_Exercise brief:_ Can you rewrite the ML.net text from "The documentation of" to "of training examples.", replacing "documentation" with "reference guide"?

_Given text:_
━━━━

# Introduction¶

ML.net is a machine learning library implemented in C# by Microsoft. This projet aims at showing how to extend it with custom tranforms or learners. It implements standard abstraction in C# such as dataframes and pipeline following the scikit-learn API. ML.net implements two API. The first one structured as a streaming API merges every experiment in a single sequence of transform and learners possibly handling one out-of-memory dataset. The second API is built on the top of the first one and proposes an easier way to build pipeline with multiple datasets. This second API is also used by wrapper to other language such as NimbusML. Let’s see first how this library can be used without any addition.

## Command line¶

ML.net proposes some sort of simple language to define a simple machine learning pipeline. We use it on Iris data to train a logistic regression.

Label	Sepal_length	Sepal_width	Petal_length	Petal_width
0	3.5	1.4	0.2	5.1
0	3.0	1.4	0.2	4.9
0	3.2	1.3	0.2	4.7
0	3.1	1.5	0.2	4.6
0	3.6	1.4	0.2	5.0


The pipeline is simply define by a logistic regression named mlr for MultiLogisticRegression. Options are defined inside {...}. The parameter data= specifies the data file, loader= specifies the format and column names.

<<<

train
data = iris.txt
loader = text{col = Label: R4: 0 col = Features: R4: 1 - 4 header = +}
tr = mlr{maxiter = 5}
out = logistic_regression.zip


The documentation of every component is available through the command line. An exemple for Multi-class Logistic Regression:

<<<

? mlr


>>>

    Help for MultiClassClassifierTrainer, Trainer: 'MultiClassLogisticRegression'
Aliases: MulticlassLogisticRegressionPredictorNew, mlr, multilr
showTrainingStats=[+|-]             Show statistics of training examples.

━━━━

_Material:_

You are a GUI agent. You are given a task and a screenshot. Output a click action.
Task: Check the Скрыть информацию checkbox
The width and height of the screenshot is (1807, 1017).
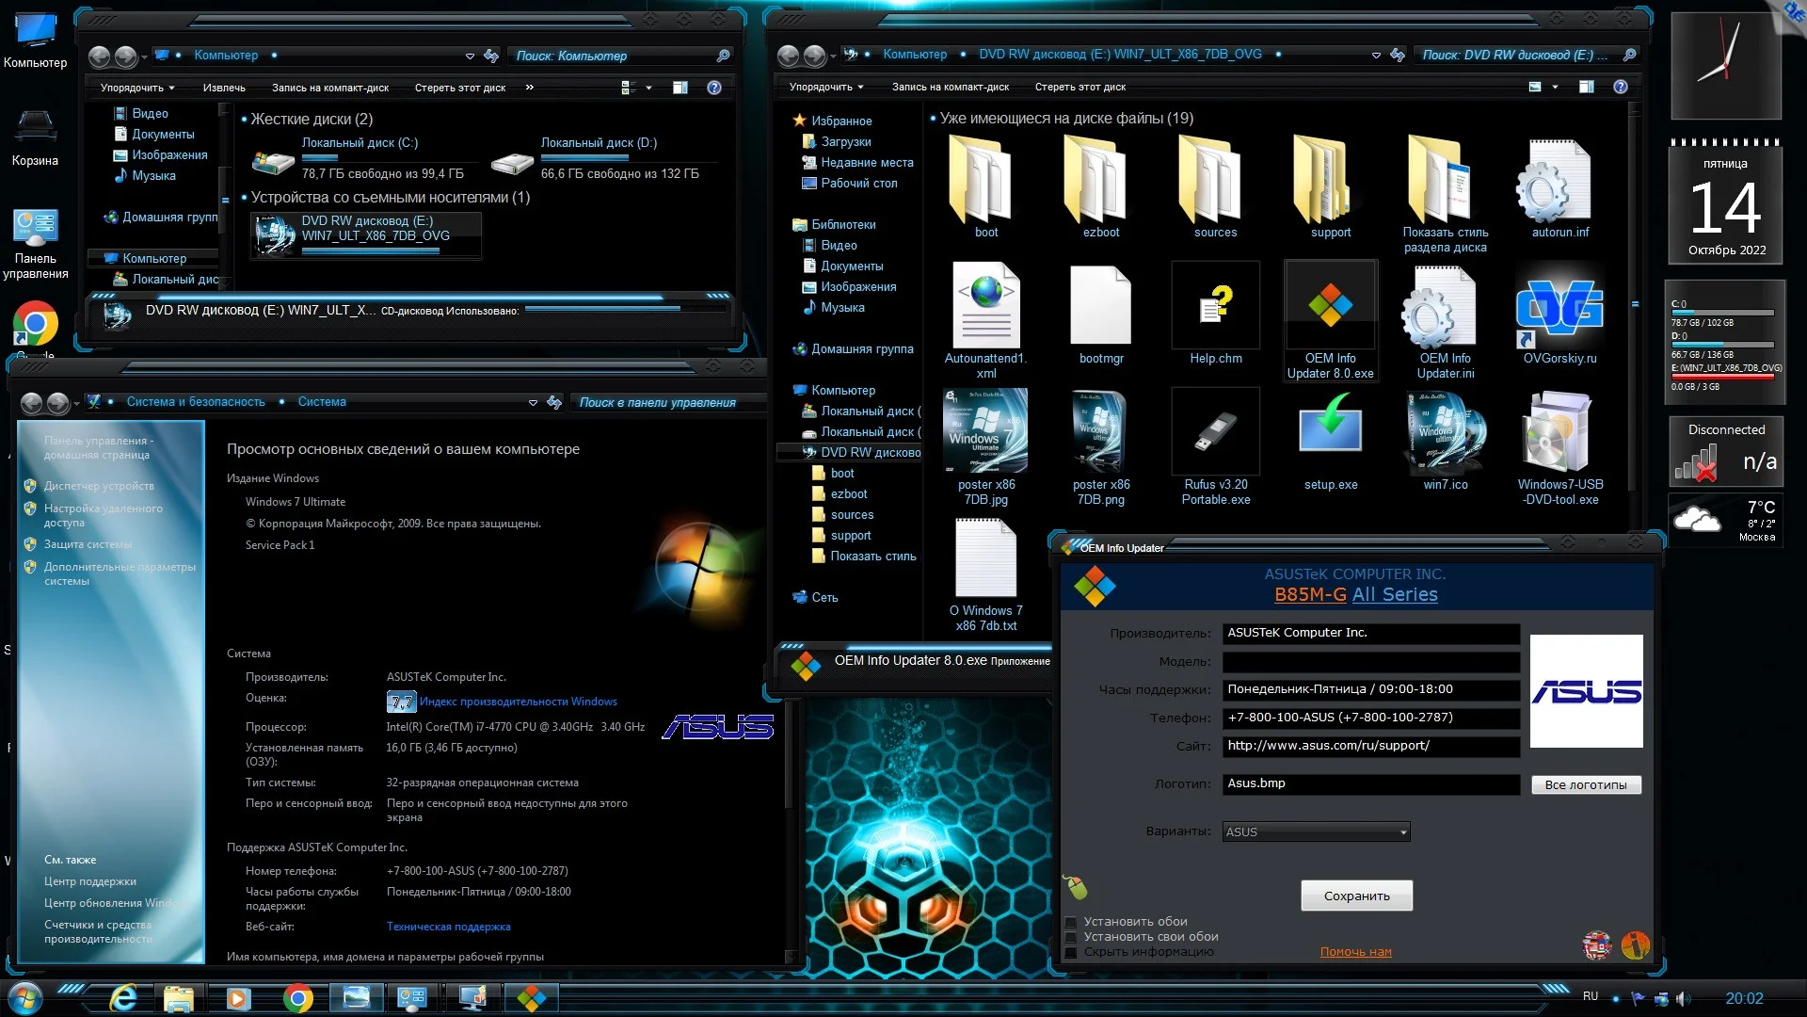point(1071,952)
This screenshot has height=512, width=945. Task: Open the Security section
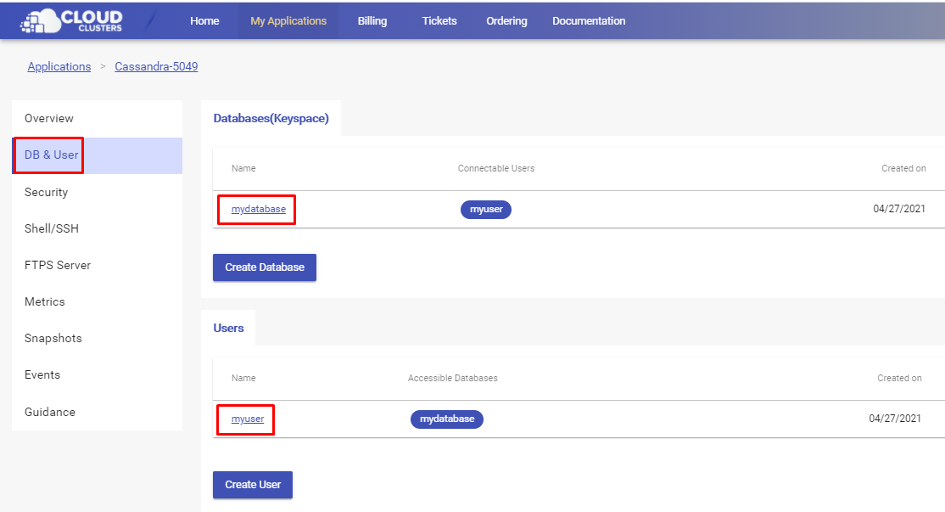(x=46, y=193)
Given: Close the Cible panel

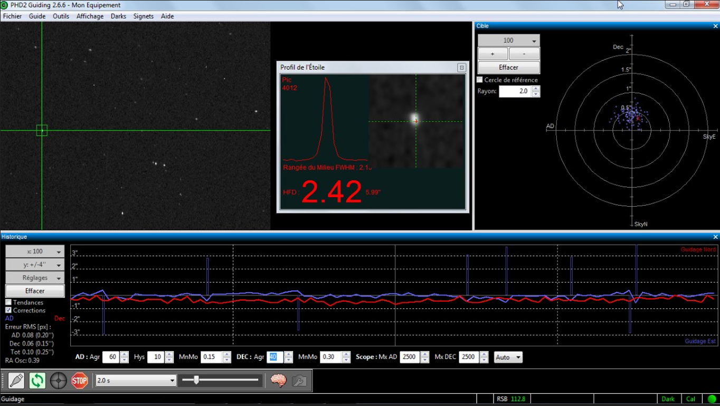Looking at the screenshot, I should 715,26.
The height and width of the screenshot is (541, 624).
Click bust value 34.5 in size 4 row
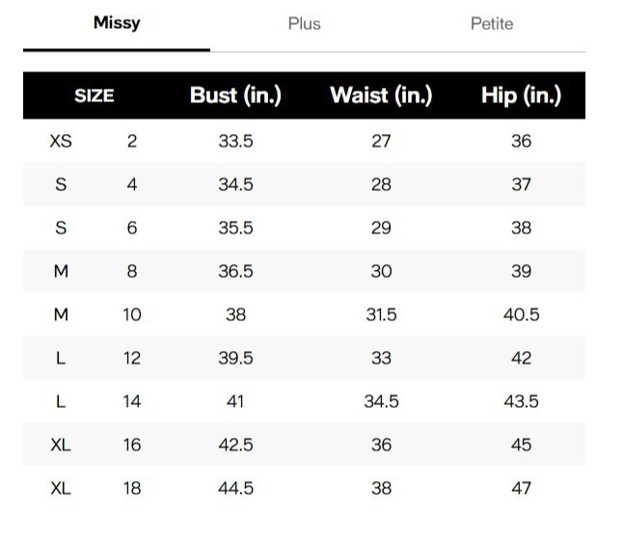coord(235,184)
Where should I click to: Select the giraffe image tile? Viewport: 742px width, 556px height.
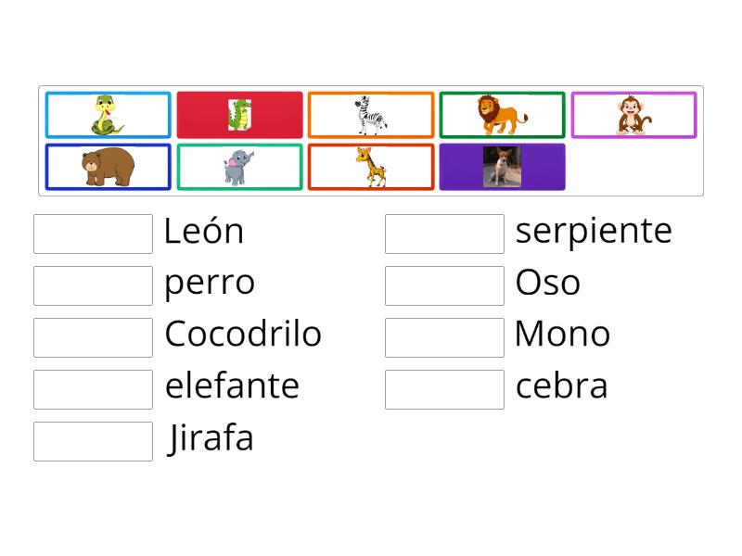[x=370, y=165]
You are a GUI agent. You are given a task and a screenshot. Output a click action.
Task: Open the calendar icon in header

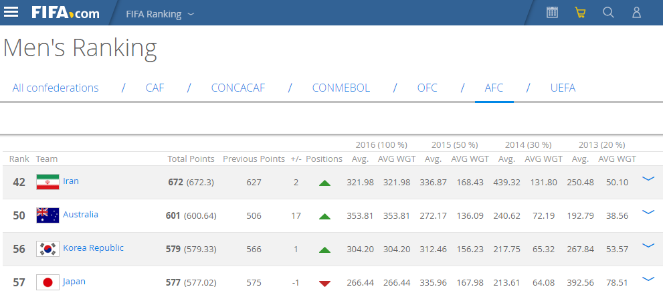pos(552,13)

━━━━

_Correct output:_
The reference guide of every component is available through the command line. An exemple for Multi-class Logistic Regression:

<<<

? mlr


>>>

    Help for MultiClassClassifierTrainer, Trainer: 'MultiClassLogisticRegression'
Aliases: MulticlassLogisticRegressionPredictorNew, mlr, multilr
showTrainingStats=[+|-]             Show statistics of training examples.